The problem: Every line below that has the string "status" needs to be copied.

Excerpted records:

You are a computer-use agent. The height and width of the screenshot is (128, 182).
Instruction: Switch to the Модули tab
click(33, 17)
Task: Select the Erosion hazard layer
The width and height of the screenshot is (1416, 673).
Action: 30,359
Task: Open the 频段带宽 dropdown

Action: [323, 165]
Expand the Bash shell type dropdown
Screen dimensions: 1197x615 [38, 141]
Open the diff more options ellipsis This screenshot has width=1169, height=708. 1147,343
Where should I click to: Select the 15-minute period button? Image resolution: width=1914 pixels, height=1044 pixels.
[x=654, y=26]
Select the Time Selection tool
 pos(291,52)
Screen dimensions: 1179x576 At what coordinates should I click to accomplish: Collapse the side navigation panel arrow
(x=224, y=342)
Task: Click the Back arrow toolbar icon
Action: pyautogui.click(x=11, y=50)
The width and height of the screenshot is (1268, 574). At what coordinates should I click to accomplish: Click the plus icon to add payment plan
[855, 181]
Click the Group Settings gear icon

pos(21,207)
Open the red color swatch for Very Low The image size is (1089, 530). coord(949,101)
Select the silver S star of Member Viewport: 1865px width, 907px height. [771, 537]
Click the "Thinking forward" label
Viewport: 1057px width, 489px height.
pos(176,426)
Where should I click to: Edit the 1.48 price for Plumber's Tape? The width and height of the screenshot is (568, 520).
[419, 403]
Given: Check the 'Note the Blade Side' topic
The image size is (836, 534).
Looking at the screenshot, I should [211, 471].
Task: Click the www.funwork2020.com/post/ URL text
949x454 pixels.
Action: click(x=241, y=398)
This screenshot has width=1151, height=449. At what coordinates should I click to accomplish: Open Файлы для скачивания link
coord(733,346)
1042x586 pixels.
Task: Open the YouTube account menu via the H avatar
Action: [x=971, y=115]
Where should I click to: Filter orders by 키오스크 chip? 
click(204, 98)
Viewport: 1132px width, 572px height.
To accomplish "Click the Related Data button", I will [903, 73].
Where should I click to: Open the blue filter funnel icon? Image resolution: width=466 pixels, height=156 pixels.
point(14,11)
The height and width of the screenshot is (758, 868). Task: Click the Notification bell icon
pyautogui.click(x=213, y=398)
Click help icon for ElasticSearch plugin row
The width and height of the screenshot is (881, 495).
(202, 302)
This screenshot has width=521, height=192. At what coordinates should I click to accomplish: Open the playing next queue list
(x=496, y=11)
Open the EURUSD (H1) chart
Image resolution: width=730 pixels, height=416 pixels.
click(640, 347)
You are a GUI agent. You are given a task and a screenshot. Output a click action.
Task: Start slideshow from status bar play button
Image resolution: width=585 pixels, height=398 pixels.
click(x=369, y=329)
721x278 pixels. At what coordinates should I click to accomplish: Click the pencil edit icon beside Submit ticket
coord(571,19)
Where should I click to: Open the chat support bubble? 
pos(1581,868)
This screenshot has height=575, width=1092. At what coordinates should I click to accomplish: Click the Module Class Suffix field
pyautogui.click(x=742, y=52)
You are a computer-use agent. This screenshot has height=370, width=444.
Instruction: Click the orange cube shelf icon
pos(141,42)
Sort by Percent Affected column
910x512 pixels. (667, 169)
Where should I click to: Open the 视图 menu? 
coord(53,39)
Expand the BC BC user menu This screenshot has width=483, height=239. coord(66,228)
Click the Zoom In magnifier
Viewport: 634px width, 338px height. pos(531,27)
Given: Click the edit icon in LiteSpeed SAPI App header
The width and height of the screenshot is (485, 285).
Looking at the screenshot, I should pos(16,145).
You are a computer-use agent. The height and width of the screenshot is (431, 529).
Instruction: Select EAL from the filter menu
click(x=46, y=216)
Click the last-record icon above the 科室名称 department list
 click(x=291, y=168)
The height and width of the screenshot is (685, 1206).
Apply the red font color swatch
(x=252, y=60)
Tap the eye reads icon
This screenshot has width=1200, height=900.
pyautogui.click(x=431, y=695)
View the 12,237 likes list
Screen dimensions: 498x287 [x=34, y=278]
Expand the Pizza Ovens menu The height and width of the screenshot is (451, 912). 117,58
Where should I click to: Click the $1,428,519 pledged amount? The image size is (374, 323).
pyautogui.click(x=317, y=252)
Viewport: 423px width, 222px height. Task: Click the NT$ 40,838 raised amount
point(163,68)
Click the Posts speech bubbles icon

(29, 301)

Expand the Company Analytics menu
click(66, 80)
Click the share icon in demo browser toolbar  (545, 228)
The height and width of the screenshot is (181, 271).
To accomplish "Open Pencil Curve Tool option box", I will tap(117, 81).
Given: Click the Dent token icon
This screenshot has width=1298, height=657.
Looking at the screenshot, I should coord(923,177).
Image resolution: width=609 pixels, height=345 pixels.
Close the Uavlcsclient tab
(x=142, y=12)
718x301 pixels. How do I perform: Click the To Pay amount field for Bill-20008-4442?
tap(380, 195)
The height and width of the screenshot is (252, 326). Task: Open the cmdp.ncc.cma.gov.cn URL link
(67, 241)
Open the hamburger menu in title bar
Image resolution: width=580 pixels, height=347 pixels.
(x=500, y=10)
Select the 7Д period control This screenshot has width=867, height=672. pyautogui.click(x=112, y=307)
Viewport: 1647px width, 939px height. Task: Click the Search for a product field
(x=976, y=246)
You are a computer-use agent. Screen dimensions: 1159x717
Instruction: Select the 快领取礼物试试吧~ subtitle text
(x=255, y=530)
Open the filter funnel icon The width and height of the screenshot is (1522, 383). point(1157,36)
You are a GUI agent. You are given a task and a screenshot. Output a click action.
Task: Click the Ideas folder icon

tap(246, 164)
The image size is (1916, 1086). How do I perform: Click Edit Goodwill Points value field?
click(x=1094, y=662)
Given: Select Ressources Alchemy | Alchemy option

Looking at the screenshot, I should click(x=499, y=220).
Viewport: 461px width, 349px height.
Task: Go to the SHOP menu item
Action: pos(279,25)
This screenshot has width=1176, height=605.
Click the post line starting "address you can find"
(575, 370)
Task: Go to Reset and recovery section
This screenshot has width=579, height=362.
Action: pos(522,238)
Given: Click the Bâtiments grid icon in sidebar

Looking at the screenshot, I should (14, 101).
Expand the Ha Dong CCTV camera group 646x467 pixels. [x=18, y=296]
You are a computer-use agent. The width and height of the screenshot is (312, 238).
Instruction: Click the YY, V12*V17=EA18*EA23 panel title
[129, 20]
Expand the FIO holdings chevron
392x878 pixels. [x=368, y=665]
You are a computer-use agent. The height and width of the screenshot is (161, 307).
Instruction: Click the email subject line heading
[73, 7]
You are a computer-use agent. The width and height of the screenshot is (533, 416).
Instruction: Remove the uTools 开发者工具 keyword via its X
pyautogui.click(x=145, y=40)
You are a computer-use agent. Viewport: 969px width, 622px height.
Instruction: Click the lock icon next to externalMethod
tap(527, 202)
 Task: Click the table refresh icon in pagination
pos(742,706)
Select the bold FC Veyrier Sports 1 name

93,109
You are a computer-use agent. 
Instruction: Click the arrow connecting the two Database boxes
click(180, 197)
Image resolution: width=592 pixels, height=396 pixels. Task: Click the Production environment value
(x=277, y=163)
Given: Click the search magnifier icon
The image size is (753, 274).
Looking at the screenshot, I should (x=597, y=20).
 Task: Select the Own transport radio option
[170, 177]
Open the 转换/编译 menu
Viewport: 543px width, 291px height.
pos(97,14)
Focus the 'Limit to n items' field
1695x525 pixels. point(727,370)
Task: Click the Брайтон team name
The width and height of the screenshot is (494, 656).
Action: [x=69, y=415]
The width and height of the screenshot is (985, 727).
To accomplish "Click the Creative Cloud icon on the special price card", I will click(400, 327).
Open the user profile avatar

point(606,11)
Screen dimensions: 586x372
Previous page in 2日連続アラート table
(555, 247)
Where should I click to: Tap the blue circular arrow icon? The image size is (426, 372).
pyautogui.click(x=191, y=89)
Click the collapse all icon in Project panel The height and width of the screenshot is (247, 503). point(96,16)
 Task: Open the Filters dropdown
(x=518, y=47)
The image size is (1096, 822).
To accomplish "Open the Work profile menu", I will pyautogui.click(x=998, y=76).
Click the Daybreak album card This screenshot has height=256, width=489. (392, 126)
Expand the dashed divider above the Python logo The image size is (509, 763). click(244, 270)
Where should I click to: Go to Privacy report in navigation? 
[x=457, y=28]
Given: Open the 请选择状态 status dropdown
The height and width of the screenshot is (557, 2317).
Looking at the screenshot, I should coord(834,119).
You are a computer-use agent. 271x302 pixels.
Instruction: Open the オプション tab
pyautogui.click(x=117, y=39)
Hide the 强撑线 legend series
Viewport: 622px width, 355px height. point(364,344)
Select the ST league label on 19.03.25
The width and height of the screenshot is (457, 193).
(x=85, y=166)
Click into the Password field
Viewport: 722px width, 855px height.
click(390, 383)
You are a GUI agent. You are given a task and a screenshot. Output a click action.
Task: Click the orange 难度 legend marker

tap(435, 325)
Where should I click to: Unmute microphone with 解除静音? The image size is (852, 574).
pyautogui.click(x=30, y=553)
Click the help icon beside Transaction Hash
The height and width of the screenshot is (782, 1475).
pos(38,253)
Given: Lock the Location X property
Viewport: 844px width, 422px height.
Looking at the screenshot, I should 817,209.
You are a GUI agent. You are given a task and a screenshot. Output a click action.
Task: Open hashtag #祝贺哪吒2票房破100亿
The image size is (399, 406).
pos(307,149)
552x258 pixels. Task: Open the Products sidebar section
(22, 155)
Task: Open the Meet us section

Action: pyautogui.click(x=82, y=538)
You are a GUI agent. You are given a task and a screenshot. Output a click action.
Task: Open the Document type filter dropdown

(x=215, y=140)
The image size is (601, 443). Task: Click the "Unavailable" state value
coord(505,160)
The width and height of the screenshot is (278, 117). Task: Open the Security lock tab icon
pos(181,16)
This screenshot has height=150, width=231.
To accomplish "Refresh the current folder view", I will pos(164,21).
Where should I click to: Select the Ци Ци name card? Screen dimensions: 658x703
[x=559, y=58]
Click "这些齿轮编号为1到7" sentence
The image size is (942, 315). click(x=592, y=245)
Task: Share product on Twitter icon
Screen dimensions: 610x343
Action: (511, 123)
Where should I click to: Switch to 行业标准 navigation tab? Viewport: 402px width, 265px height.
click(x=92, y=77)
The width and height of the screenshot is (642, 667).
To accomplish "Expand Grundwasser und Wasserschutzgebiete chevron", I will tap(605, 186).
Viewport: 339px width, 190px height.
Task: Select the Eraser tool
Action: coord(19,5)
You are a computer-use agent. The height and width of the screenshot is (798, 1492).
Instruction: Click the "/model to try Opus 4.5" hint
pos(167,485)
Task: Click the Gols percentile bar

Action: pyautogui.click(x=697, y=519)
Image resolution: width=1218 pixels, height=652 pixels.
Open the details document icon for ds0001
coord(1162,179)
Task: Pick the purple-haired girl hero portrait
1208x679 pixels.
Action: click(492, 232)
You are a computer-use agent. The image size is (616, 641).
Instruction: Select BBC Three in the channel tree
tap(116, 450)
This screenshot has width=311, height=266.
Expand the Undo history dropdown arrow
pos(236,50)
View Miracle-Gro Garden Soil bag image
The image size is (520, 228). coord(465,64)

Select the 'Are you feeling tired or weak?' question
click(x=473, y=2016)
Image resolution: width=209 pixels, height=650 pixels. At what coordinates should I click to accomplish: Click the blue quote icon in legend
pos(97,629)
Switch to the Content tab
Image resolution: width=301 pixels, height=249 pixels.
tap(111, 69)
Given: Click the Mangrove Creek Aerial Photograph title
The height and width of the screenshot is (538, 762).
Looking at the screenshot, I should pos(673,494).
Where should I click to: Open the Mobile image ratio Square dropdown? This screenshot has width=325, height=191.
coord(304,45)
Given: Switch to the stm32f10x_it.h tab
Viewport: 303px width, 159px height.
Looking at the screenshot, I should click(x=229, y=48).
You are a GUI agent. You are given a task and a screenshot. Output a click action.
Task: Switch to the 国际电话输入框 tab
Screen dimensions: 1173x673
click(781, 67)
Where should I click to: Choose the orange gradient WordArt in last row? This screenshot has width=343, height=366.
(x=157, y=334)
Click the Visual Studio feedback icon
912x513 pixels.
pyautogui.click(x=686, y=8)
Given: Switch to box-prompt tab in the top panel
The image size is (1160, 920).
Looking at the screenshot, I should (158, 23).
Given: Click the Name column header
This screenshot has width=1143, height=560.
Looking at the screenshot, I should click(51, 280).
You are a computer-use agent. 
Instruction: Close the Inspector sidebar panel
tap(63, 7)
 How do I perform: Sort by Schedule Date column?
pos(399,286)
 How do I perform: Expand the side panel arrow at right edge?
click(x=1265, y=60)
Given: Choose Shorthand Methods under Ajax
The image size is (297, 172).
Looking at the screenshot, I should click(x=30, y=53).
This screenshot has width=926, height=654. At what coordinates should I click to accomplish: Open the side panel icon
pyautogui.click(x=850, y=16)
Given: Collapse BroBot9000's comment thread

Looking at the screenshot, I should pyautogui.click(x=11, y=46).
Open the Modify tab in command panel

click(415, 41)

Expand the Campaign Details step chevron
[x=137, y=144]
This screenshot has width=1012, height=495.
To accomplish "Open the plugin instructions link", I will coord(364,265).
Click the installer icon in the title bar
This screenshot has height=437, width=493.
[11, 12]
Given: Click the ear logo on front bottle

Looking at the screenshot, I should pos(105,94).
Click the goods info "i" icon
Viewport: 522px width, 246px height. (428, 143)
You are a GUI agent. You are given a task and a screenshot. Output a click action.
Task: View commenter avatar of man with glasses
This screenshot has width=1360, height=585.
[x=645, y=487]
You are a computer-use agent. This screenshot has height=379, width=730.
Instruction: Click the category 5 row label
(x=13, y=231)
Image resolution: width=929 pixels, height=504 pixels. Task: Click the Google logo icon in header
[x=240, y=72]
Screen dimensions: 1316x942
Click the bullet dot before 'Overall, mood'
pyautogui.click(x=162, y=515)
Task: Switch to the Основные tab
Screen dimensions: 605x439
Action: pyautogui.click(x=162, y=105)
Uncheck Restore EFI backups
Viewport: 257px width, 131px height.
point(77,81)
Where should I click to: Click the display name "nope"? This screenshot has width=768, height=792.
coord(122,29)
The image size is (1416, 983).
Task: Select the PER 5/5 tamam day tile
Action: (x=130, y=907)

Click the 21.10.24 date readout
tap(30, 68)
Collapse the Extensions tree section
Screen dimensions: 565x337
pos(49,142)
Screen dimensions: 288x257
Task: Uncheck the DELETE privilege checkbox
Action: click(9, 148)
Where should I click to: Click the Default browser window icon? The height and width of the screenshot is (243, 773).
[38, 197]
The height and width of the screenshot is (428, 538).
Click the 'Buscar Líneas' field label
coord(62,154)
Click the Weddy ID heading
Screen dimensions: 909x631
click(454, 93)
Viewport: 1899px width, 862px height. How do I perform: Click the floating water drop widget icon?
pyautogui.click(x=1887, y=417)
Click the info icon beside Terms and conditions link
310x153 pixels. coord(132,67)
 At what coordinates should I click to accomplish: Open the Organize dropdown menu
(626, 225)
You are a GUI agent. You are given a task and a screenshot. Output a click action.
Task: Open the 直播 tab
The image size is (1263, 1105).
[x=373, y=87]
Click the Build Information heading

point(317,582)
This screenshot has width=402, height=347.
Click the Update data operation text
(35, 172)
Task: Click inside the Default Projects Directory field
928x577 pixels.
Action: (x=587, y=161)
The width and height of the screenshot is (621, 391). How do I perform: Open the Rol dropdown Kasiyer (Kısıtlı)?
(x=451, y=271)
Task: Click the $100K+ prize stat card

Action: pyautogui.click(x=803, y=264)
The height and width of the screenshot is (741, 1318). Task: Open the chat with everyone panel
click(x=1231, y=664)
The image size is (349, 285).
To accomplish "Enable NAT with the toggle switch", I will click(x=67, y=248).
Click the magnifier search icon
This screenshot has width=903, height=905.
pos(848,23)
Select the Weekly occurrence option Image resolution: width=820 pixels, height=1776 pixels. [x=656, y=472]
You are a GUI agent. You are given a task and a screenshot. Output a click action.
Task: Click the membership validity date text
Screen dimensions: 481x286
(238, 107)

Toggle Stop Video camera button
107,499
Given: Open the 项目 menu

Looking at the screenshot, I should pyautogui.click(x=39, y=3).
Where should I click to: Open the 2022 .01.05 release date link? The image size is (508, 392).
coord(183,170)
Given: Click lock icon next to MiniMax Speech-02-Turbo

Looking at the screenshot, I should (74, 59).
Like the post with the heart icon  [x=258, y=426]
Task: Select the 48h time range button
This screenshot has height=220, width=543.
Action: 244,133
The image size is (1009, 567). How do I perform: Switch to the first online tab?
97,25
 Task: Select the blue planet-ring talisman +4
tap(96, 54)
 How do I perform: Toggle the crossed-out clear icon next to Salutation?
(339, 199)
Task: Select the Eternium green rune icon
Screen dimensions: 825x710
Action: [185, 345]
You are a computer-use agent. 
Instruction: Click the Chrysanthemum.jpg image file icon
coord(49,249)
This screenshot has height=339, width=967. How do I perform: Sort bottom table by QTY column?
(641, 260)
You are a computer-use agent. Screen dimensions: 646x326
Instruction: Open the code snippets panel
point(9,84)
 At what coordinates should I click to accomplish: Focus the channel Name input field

Result of this task:
Task: Start slideshow from status bar play button
Given: Open the 请选择状态 status dropdown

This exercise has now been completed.